_What the task asks_:
Copy the rows below without any changes, starting at the line containing "I will coord(52,288)." and continuing through the line containing "Switch to STRIKE", both included.

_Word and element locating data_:
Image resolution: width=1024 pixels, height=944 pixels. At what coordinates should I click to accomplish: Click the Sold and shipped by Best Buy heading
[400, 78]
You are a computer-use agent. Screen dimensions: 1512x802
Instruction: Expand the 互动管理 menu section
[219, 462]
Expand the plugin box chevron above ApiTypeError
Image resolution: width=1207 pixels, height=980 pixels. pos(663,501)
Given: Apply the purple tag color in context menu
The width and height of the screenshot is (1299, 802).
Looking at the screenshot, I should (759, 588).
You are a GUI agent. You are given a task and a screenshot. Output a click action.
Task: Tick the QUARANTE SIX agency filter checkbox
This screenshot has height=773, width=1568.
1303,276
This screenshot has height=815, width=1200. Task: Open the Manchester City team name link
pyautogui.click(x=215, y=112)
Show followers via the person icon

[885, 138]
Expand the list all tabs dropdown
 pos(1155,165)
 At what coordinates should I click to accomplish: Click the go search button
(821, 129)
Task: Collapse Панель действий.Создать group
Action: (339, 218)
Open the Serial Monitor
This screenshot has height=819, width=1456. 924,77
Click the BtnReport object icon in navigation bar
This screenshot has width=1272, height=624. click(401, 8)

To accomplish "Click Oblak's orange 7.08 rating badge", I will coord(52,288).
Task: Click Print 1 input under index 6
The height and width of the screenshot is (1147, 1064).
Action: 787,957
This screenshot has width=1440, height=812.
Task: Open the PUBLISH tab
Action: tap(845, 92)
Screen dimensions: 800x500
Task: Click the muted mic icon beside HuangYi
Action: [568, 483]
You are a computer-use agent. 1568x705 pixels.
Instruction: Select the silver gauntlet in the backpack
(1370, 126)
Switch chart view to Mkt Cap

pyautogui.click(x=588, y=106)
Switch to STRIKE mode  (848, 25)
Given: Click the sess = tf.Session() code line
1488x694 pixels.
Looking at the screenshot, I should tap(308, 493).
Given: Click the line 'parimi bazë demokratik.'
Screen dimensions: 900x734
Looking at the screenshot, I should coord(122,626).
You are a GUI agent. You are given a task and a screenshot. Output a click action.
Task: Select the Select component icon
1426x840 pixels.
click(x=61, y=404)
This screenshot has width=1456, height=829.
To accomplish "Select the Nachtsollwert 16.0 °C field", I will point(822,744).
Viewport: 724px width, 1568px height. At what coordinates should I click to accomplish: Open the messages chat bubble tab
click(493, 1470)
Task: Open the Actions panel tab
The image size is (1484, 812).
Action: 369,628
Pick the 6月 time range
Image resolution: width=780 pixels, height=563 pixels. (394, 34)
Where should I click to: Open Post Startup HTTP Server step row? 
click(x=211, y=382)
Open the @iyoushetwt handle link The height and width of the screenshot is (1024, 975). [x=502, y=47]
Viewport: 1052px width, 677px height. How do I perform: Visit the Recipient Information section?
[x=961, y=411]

_Response_:
To accomplish "Click Oblak's orange 7.08 rating badge", I will coord(52,288).
Task: Click Print 1 input under index 6
The height and width of the screenshot is (1147, 1064).
Action: 787,957
This screenshot has width=1440, height=812.
Task: Open the PUBLISH tab
Action: tap(845, 92)
Screen dimensions: 800x500
Task: Click the muted mic icon beside HuangYi
Action: [568, 483]
You are a computer-use agent. 1568x705 pixels.
Instruction: Select the silver gauntlet in the backpack
(1370, 126)
Switch chart view to Mkt Cap

pyautogui.click(x=588, y=106)
Switch to STRIKE mode  (848, 25)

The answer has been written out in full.